So what is the practice of so doing? The Buddhist tradition rests like a well-balanced stool on three legs. I love the image of the stool. Let's sit down on this well-balanced structure and be supported. I also really like the image of a trident, you know, because a trident is a good tool for picking up hay and making compost. So three prongs, three is a magic number. Those three legs, three prongs, are ethics, meditation, and wisdom, or understanding. They're the basis of studying of the precepts. They're the basis of living a well-balanced life. Our friend and teacher, Sulak Sivaraksa, who's a lay teacher from Siam, from Thailand, likes to remind us that the word for ethics, shila, actually means a natural way to live, because

[14:56]

in the old days there didn't need to be a designation of ethics, of ethical life. And only as we became more settled and organized did we need a code of ethics, or shila, to help us live.
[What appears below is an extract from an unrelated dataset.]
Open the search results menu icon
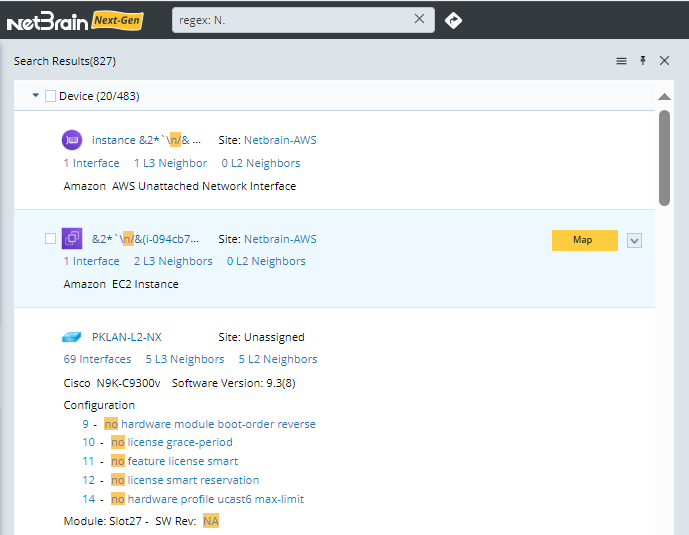Viewport: 689px width, 535px height. [621, 61]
So we think of the precepts as the ethics that we follow. So that's one of the legs of the stool, ethical life, deep meditation, dedicated meditation. And don't think for one minute that it has to be cross-legged pretzel meditation. You can do wonderful meditation in a wheelchair, on a street corner by yourself, in prison, on the front lines of nuclear power plants. Deep meditation does not depend on sitting posture. And wisdom or understanding that balances the stool and holds it together, understanding that is based on a unification of compassion and wisdom together.

[16:00]

So in every meditation hall in the Zen tradition you find a seated figure of Manjushri, the main figure on this altar. Take a minute today to check him out. Usually Manjushri is depicted as a 16-year-old male with a bright mind and determination to look deeply at what's happening in the world and to stay seated in the middle of what's happening in the world. So it's a great balance. In this hall Manjushri faces Jizo, the compassionate, the figure of compassion who goes down into hell with Tara sitting here near Jizo. So they're meant to balance the stool of our life. We can look more closely at the figures later on this morning when we have question and answer period. We can walk around and welcome them or be welcomed by them. This three-legged stool is more ancient than Buddhist practice and is reflected by many

[17:03]

different cultures. I think it's correct to understand this balance as the rootedness of the democratic process, echoed by Socrates and by Confucius. This practice is ancient and timeless and true. So we have to be aware always of being too proud if we tend toward the meditation part of the spectrum. Don't get too proud of being a great meditator and if we tend toward the activist side, don't be too proud of being an activist. Somehow we've got to find the balance. That's why there's three. Two, you can wobble. Three, it's a little harder. Action is intention, said the Buddha, and living a life of action is very much the path of our practice. I've been thinking a lot about my friends and practitioners that I've lived with for

[18:12]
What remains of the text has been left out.